User Communities

Attitudes Towards Pervasive Data Research

Lead: Jessica Vitak & Matthew Bietz with Casey Fiesler & Michael Zimmer

A series of studies will investigate how those who create pervasive data—users of social media, fitness trackers, etc.—feel about their data being used in research. For example, in preliminary work in this area, PI Fiesler conducted a survey of Twitter users about their level of comfort with certain uses of their tweets in research. Findings for this work revealed that participants are largely unaware that researchers are permitted to use public data, and that their attitudes about the practice are highly context-dependent. Findings also pointed to the potential for systems design, such as a tool for keeping track of users whose data was collected and automatically sharing results at the conclusion of the work. Similarly, PI Bietz has conducted surveys, focus groups, and interviews to examine individuals’ attitudes toward the privacy of personal health data and the use of that data for health research.

This work reveals that people’s feelings about pervasive data research are contingent on the kind of research being done and whether it is being done for commercial purposes or for the public good. To move work on this topic forward, we plan to analyze the interviews with user communities and the representative survey of social media users to examine whether there are differences based on the type of community that is being studied: Is pervasive data research more acceptable to users on some platforms than on others? Could this be dependent on, for example, the size of the community or the subject matter of the data? Additionally, we will build a rich dataset focused on the reaction of social media users to the idea of researchers using their data. We will adapt the method, which uses a quasi-experimental qualitative approach, to understand the public’s concerns when presented with hypothetical research situations. This method will allow us to better understand how the contingencies identified in prior work affect attitudes toward pervasive data research. Altogether, an understanding of how pervasive data research is perceived and could impact the people creating this data is critical to designing the best ethical practices.

Representation of and Reactions to Pervasive Data Research in the Media

Lead: Casey Fiesler with Michael Zimmer

In recent years, the ethics of social computing research has become an increasingly mainstream topic. Controversies such as the Facebook emotional contagion study and the OKCupid public dataset have been covered extensively in the news. Public reaction to these studies has provided a great deal of anecdotal evidence about how the general public feels about this type of research, and also fueled more conversation about ethics within our research community. After assembling a large dataset of news articles related to social computing research as well as the comments on these articles, PIs will conduct a content analysis focused on revealing attitudes and perceptions across media types. A better understanding of how this research is both presented and perceived is critical to thinking through best practices both for research and how we present this research to the world.

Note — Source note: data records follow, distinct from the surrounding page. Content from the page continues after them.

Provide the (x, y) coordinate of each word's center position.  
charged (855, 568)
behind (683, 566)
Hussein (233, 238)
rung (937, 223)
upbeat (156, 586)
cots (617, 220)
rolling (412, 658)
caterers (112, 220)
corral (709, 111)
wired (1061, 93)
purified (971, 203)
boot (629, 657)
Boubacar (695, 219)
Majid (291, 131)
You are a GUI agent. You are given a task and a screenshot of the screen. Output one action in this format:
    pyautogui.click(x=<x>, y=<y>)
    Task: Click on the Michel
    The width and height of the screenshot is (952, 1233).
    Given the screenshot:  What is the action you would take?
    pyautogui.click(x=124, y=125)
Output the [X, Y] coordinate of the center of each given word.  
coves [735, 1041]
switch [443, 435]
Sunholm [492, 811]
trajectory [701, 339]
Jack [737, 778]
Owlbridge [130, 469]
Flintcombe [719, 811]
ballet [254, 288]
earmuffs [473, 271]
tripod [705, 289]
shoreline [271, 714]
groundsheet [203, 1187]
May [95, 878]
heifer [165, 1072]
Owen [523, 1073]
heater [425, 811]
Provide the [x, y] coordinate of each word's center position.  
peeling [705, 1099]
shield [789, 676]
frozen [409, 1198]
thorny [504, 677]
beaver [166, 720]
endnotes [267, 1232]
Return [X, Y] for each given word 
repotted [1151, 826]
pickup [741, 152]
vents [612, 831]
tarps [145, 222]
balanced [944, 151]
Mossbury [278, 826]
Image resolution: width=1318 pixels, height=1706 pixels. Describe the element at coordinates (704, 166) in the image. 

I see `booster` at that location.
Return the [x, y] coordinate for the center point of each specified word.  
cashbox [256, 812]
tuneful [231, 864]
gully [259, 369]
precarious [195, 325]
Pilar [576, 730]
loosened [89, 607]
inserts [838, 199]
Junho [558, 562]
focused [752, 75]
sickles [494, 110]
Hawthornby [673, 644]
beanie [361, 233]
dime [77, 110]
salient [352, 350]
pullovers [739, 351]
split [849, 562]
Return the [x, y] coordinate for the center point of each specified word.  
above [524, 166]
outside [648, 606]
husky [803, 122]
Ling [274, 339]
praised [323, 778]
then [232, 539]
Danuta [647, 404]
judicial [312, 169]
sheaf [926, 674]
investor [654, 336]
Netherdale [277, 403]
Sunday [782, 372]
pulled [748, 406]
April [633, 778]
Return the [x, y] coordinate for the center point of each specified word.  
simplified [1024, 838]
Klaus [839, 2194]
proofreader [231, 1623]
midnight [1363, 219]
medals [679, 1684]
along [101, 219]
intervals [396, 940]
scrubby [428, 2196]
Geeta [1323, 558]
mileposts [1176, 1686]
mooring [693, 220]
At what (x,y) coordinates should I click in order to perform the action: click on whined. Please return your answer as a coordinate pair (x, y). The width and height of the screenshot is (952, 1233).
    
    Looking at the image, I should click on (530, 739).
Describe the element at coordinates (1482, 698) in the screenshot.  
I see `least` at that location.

Methods and Tools Towards Personalized Privacy and Data Ethics

Lead: Arvind Narayanan with Katie Shilton & Casey Fiesler

Appropriate use of data is notoriously hard to define and even harder to operationalize. Participants have different views on questions such as: Which data attributes or inferences are sensitive? How should notice and consent be implemented and what are the limits? For example, is it acceptable to continue to use data after it has been withdrawn from the public sphere (e.g., deleted Tweets)? Are some uses of data problematic by themselves or only if they can lead to concrete harms? We are developing a modeling language for expressing privacy characterizations elicited via surveys of users, extending work that specifies laws and contextual integrity norms in a formal language. We are also building software that helps researchers incorporate and respect participant-specific data-use restrictions during data analysis. For example, we are developing a method and tool to simulate how social science research conclusions would be affected if a small fraction of users/participants were to withdraw data from the public sphere; a tool that uses natural-language processing techniques to semi-automatically scrub or modify sensitive information from free-form textual data, according to a privacy specification; and a method to automatically infer “context” and “roles”—key elements of contextual integrity—so that data analysis may respect the norms of the implied context.